Bereits im Jahr 2023 hatte der Bundesfinanzhof (BFH) entschieden, dass das Kriterium der Haushaltszugehörigkeit auf einer verfassungsrechtlich zulässigen Typisierung beruht. Nach Gerichtsmeinung verstößt die Vorschrift jedenfalls dann nicht gegen das Grundgesetz, wenn die Betreuungsaufwendungen des haushaltsfremden Elternteils durch den ihm gewährten Freibetrag für den Betreuungs- und Erziehungs- oder Ausbildungsbedarf (derzeit: 1.464 EUR pro Jahr und Elternteil) abgedeckt werden. Die gegen dieses Urteil damals erhobene Verfassungsbeschwerde hatte das Bundesverfassungsgericht nicht zur Entscheidung angenommen.

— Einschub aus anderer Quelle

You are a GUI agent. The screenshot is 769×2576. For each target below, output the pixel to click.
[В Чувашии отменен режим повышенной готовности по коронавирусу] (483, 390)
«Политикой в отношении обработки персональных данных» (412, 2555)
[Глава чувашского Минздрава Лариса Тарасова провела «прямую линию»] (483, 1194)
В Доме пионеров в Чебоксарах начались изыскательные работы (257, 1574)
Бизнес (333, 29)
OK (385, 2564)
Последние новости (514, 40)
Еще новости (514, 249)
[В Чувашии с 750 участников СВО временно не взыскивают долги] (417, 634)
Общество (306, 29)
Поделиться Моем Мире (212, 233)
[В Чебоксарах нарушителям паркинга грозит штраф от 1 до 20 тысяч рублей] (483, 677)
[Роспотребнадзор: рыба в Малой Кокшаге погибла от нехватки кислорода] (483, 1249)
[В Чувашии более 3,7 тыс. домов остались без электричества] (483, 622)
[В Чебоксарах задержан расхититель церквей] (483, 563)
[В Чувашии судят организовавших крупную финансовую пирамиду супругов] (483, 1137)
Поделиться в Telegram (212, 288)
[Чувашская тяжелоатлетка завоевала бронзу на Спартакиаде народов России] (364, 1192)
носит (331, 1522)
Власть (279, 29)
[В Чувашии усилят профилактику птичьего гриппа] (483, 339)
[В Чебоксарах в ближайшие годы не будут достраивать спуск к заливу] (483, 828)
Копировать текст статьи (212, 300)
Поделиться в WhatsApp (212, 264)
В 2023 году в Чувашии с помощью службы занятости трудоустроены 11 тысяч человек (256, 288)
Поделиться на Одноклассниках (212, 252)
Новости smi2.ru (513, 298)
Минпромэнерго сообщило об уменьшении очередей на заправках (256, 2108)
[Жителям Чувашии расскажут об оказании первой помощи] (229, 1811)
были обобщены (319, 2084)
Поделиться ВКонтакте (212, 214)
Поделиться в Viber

In einem neuen Urteil hat der BFH seine Rechtsprechung nun bestätigt und ferner entschieden, dass er in der bisher offen gelassenen Fallkonstellation ebenfalls nicht von der Verfassungswidrigkeit der Abzugszugsregeln überzeugt ist. Als verfassungsrechtlich zweifelhaft sieht der BFH die Vorschrift lediglich insofern an, als das Kriterium der Haushaltszugehörigkeit im Einzelfall dazu führen kann, dass über die BEA-Freibeträge hinausgehende, von den Eltern tatsächlich getragene und im Übrigen abzugsfähige Kinderbetreuungskosten bei keinem Elternteil als Sonderausgaben in Abzug gebracht werden können.
Die für eine Vorlage an das Bundesverfassungsgericht erforderliche Überzeugung von der Verfassungswidrigkeit hat der BFH dennoch verneint. Es gebe nach wie vor gute Gründe, bei der Abzugsfähigkeit der Betreuungskosten an das Kriterium der Haushaltszugehörigkeit anzuknüpfen, so der BFH, weil sich die Frage externer Kinderbetreuung in erster Linie für den betreuenden Elternteil stelle, in dessen Haushalt das Kind lebe.
Im Ergebnis wies der BFH die Revision des Klägers gegen das klageabweisende erstinstanzliche Urteil somit als unbegründet zurück. Für den Kläger bleibt nun nur noch der Weg über eine Verfassungsbeschwerde, wenn er die angestrebte verfassungsgerichtliche Klärung herbeiführen will.
Hinweis: Um Kinderbetreuungskosten steuerlich geltend machen zu können, muss für die Leistung zudem eine Rechnung vorliegen, die unbar (beispielsweise per Überweisung oder Einzugsermächtigung) beglichen worden ist. Barzahlungen sind tabu und werden vom Finanzamt nicht anerkannt.